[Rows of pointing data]
◆ ◆ ◆ ◆

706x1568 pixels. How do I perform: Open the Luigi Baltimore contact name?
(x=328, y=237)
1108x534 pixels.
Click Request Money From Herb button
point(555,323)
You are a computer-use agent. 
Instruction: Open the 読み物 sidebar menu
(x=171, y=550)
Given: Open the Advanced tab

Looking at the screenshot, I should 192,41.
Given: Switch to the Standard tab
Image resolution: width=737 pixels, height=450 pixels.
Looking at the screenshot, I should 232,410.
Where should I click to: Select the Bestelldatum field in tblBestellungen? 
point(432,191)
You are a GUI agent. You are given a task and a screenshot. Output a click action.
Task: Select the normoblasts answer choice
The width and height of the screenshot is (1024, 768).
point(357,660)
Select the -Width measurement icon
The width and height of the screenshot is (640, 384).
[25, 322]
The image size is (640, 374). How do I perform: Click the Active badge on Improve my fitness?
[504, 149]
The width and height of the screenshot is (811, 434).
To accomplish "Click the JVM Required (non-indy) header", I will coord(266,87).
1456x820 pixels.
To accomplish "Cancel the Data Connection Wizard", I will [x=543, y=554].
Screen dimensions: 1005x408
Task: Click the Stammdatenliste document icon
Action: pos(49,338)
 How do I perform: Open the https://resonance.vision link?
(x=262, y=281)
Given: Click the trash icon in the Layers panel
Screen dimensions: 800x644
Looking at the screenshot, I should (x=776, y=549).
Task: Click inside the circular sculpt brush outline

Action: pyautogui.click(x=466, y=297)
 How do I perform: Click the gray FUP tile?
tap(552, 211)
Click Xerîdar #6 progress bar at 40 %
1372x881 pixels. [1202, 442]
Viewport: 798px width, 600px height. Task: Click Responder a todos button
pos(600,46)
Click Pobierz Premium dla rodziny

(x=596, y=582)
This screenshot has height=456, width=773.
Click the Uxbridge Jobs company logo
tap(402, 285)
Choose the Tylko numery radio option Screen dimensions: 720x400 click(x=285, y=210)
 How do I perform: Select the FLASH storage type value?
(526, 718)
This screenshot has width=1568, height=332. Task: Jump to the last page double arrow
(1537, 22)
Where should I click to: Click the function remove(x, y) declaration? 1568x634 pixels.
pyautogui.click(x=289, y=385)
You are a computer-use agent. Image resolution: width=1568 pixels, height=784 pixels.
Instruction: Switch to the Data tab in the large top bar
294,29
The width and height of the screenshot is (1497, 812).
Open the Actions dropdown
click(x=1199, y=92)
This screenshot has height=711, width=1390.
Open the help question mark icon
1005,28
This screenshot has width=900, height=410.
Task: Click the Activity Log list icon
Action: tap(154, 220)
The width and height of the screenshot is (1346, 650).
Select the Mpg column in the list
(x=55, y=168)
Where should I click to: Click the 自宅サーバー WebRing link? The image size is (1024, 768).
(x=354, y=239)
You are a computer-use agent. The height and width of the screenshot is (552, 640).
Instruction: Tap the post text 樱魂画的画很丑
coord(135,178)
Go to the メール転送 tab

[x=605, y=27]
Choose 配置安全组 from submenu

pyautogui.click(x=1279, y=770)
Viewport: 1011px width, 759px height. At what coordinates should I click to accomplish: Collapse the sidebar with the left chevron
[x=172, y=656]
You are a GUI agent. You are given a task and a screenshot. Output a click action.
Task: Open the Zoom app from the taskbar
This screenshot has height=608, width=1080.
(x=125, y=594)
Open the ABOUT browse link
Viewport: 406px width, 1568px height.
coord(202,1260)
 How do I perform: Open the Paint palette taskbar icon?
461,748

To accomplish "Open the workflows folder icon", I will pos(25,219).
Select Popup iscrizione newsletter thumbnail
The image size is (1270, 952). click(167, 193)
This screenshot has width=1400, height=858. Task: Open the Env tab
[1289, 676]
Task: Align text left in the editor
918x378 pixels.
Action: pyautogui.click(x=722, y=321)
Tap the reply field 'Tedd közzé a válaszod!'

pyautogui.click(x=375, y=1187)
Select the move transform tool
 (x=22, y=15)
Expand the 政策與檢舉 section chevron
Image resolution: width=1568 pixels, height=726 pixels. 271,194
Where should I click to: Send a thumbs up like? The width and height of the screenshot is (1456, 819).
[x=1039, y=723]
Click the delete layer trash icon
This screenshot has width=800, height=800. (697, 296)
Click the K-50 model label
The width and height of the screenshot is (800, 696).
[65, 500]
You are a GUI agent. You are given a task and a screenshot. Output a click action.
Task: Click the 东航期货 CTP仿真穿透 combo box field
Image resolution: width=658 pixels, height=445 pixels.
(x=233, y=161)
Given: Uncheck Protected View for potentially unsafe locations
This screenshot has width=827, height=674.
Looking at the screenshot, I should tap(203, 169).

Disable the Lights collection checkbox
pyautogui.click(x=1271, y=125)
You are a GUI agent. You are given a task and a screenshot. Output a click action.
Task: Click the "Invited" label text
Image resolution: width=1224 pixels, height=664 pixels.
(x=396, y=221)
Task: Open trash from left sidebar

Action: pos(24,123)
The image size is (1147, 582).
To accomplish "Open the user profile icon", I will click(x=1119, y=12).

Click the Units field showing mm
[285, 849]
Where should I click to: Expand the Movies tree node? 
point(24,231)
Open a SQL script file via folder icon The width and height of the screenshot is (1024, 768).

◆ ◆ ◆ ◆

:: REQUIREMENTS ::
Rewrite the data from the line containing "Viewport: 1011px width, 759px" through the line containing "pyautogui.click(x=1271, y=125)", putting "arrow" in place of "chevron" and leaving everything else unchanged.

:: ANSWER TO THIS EXERCISE ::
Viewport: 1011px width, 759px height. At what coordinates should I click to accomplish: Collapse the sidebar with the left arrow
[x=172, y=656]
You are a GUI agent. You are given a task and a screenshot. Output a click action.
Task: Open the Zoom app from the taskbar
This screenshot has height=608, width=1080.
(x=125, y=594)
Open the ABOUT browse link
Viewport: 406px width, 1568px height.
coord(202,1260)
 How do I perform: Open the Paint palette taskbar icon?
461,748

To accomplish "Open the workflows folder icon", I will pos(25,219).
Select Popup iscrizione newsletter thumbnail
The image size is (1270, 952). click(167, 193)
This screenshot has width=1400, height=858. Task: Open the Env tab
[1289, 676]
Task: Align text left in the editor
918x378 pixels.
Action: pyautogui.click(x=722, y=321)
Tap the reply field 'Tedd közzé a válaszod!'

pyautogui.click(x=375, y=1187)
Select the move transform tool
 (x=22, y=15)
Expand the 政策與檢舉 section arrow
Image resolution: width=1568 pixels, height=726 pixels. 271,194
Where should I click to: Send a thumbs up like? The width and height of the screenshot is (1456, 819).
[x=1039, y=723]
Click the delete layer trash icon
This screenshot has width=800, height=800. (697, 296)
Click the K-50 model label
The width and height of the screenshot is (800, 696).
[65, 500]
You are a GUI agent. You are given a task and a screenshot. Output a click action.
Task: Click the 东航期货 CTP仿真穿透 combo box field
Image resolution: width=658 pixels, height=445 pixels.
(x=233, y=161)
Given: Uncheck Protected View for potentially unsafe locations
This screenshot has width=827, height=674.
Looking at the screenshot, I should tap(203, 169).

Disable the Lights collection checkbox
pyautogui.click(x=1271, y=125)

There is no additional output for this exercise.